But electric and hybrid vehicles still fail to make much impression on business users in need of long-distance range, according to FEBIAC President Philippe Dehennin. “These motorists continue to buy, alternatively lease diesels. What has changed is that a percentage of private users has shifted back to petrol or gone hybrid or electric,” he says,

Dehennin welcomes the shift towards cleaner cars, but worries that diesel is being ditched too soon. “Diesel vehicles still stand out as most economical and least carbon-emitting personal long-distance transport,” he says. “People – particularly Belgians – require diesel and love cars.”

He also warns that the different LEZs could have different criteria. “This would be a nightmare for the motorist.” he says. “Cities should be encouraged by the EU to collect and record health-related data in the same way, set targets in the same way and not focus on only one source of air pollution but on every single source.”

This ties in with plans by the European Commission for stronger EU coordination on mobility issues. It wants EU-wide electric car quotas, as it aims to phase out both petrol and diesel, and shift towards cleaner, smarter mobility.

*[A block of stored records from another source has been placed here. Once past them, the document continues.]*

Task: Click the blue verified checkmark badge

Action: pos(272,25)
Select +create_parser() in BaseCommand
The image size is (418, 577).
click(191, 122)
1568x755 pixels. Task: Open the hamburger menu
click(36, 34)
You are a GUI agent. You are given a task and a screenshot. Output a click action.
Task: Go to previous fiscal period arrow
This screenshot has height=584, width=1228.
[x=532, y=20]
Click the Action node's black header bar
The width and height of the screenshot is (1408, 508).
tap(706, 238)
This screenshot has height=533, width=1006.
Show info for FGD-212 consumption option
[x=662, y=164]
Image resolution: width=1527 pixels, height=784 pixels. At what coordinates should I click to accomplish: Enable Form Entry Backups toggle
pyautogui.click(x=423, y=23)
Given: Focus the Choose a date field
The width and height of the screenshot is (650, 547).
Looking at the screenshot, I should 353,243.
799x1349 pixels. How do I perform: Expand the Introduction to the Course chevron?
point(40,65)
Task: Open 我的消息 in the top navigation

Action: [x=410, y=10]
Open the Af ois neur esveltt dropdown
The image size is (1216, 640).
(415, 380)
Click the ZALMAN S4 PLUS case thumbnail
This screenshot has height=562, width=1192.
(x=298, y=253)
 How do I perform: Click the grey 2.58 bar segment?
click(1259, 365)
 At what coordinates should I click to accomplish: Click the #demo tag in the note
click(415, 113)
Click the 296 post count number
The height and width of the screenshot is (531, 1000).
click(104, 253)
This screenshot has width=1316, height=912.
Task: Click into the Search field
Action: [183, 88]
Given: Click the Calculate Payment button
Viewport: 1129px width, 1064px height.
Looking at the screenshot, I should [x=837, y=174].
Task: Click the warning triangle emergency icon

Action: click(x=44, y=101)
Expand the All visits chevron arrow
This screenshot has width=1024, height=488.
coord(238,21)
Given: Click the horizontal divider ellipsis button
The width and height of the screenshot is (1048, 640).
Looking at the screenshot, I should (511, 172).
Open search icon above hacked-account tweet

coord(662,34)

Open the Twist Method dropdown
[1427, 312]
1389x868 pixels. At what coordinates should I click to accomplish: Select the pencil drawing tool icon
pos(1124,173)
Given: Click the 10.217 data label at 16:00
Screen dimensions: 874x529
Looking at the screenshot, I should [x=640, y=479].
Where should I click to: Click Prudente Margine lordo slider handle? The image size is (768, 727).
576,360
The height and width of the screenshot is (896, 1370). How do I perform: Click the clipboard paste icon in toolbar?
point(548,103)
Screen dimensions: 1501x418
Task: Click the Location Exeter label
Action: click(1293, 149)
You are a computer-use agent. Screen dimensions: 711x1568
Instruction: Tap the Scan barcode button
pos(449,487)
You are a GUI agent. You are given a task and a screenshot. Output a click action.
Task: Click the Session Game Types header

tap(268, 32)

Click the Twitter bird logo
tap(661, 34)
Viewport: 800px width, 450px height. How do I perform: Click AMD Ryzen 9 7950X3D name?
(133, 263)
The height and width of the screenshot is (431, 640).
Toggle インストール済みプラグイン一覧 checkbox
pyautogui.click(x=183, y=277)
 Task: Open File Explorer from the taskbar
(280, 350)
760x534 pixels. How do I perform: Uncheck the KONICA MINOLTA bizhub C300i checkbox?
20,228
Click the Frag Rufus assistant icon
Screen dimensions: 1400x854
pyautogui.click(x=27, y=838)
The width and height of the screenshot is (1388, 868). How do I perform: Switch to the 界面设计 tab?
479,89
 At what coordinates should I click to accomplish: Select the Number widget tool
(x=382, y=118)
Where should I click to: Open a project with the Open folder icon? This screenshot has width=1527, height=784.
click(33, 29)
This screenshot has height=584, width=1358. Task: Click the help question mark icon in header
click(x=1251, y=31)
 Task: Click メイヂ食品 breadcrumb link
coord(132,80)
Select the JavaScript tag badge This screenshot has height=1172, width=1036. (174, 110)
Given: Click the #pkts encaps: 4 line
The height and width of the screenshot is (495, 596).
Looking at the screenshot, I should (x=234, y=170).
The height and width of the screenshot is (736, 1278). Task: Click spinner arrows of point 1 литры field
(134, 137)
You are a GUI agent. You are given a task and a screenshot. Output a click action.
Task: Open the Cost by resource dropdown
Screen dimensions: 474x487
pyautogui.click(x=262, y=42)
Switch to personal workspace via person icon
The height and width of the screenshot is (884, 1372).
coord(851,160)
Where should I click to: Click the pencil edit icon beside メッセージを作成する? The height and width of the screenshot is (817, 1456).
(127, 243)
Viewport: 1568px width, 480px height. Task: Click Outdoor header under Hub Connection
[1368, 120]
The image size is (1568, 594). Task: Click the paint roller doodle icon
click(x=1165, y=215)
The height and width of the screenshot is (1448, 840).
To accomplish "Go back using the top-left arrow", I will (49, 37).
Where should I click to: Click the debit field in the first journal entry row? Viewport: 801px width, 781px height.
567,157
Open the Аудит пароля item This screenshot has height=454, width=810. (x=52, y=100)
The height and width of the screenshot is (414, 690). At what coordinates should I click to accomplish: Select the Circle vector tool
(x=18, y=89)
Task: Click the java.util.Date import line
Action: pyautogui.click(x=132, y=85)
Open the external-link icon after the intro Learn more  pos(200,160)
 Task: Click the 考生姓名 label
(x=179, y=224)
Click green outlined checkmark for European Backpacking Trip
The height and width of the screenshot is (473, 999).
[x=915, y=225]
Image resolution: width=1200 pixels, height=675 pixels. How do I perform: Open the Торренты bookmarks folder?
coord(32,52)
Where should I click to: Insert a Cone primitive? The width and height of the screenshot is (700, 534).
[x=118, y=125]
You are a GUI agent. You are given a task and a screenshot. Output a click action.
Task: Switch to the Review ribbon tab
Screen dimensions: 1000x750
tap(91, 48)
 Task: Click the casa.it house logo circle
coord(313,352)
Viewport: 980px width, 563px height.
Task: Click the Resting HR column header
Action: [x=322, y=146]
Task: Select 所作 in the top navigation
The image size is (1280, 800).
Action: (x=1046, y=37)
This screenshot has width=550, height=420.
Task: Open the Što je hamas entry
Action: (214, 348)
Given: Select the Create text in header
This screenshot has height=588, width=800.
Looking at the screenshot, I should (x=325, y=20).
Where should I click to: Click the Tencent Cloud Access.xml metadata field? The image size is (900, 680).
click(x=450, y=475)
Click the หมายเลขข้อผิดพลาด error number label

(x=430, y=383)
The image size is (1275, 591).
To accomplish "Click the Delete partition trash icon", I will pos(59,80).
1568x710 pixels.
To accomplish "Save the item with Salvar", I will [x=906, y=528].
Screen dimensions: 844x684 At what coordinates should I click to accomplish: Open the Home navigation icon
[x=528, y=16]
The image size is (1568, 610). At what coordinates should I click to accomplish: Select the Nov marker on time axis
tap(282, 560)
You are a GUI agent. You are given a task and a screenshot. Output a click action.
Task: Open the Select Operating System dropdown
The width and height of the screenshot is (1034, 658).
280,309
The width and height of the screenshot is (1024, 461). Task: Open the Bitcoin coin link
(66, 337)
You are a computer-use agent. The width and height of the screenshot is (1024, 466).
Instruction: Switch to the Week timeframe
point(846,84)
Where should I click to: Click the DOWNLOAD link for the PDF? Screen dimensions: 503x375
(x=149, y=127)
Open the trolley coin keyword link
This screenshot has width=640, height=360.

An EU-wide push to EVs, including plug-in hybrids, would also serve other strategic aims. It would help boost the competitiveness of the European car industry, which has been slow to adapt to low or zero emissions technologies, and is still reeling from the scandal over faked diesel emission tests that erupted two years ago.

Environmental campaigners Greenpeace says the switch should be made in the next two years: it says all diesel cars should be banned from cities by 2020, and it wants cities and communes in Belgium to put the diesel ban on the agenda of next year’s municipal elections. But Belgium is starting at a low level: a mere 2,000 electric cars were sold last year.

Europe and Belgium should still move faster, according to Julia Poliscanova, a clean vehicles manager at Transport & Environment (T&E), a Brussels-based lobby pushing for low-carbon transport systems. “In Belgium, there are problems with the tax regimes, so it is cheaper at the pump. There is also a problem with company cars, and most of them are diesel cars,” Poliscanova says.

But she sympathises with many drivers who now find their cars will soon be illegal. “It is not the fault of the drivers, but of the manufacturers. And manufacturers are not doing enough; they are trying to brush this under the carpet. So are governments. Yes, it is painful for citizens. But the issue has to be addressed,” Poliscanova says.